Cuarto, el ofendido retaba al ofensor, se supone que para restablecer su honor mediante ese enfrentamiento, pero en sana lógica no se advierte cómo se podría lograr ello mediante tan peculiar procedimiento.

Poco a poco, en medio de lecturas, he seleccionado el duelo de antología, el que más duele, y opino que es el de Aleksandr Pushkin, genial poeta, dramaturgo y novelista ruso, el padre de la literatura de su país, muerto en esta singular lid a los 37 años.

Reviso su biografía y advierto que fue víctima de un psicópata integrado, el diplomático francés Charles d’Anthes. Cortejó este a la esposa de Pushkin, -la que no le correspondía- ; luego le envió un anónimo en el que lo nombraba rey de los cornudos; dado a conocer el escrito, por cuestiones de honor a Pushkin solo le quedó la opción de retarlo a duelo.
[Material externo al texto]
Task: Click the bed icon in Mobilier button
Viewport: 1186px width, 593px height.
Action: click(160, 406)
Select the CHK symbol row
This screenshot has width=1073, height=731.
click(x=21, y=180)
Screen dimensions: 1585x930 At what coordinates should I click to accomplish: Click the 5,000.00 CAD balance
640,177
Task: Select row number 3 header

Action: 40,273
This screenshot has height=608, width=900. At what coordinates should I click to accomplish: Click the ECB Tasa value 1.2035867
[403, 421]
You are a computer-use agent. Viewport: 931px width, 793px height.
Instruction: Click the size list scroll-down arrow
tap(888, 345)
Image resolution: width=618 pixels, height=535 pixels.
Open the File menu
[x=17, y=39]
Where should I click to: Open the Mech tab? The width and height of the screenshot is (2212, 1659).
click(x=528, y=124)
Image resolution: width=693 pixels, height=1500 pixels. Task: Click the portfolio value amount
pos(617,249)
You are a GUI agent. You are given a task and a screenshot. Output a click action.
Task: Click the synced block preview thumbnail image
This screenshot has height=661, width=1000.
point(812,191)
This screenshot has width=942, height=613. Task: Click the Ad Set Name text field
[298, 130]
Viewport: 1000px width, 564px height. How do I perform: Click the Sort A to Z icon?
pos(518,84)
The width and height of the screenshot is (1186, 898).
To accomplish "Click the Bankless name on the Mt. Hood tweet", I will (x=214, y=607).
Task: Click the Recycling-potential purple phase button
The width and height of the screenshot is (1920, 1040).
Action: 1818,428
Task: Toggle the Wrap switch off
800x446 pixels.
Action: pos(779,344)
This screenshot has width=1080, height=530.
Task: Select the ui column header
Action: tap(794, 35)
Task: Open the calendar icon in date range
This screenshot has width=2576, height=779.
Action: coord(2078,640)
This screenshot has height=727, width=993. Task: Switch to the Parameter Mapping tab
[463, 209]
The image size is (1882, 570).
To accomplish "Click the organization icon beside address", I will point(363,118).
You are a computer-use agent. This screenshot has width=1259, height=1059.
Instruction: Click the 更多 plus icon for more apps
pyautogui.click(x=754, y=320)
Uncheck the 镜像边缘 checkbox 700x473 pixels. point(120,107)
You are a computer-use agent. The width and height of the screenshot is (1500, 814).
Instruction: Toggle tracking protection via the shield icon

Los dos dispararon, d’Anthes recibió un rasguño en un brazo y Pushkin una bala en el estómago. Al día siguiente murió.

Lo ridículo de esta institución fue que cuando la ridiculizaron se procedió a prohibirla.

Mark Twain, dos veces retado, en la primera aceptó, pero aclaró que se trataría de un “duelo de tinta”, en el cual el público juzgaría cuál sería el ganador después de disparar “cañones de ironía” y “bombas de lógica”.

En la segunda exigió que se realizara en una habitación cerrada, a oscuras, con los ojos vendados y con un cuchillo en la mano.

Borges se inventó un duelo, el del escritor Enrique Heine, quien dizque en el lance recibió un balazo en el pecho, pero su billetera con unas monedas evitó la herida. “¡Qué dinero tan bien colocado!”, exclamó, y disparó al aire.

Entre lo risible no podía faltar don Quijote, a quien el “Caballero de la Blanca Luna” le espetó: mi dama es más bella que tu Dulcinea; por ese “agravio” el de “la triste figura” retó, perdió y se tuvo que retirar, Don Quijote, del ejercicio de la caballería andante. Duelista derrotado para morir así, desempleado.

La inteligencia artificial, ella sin vanidades, nos podría indicar ciertos procederes ridículos, nuestros de hoy, que serán objeto de burla mañana.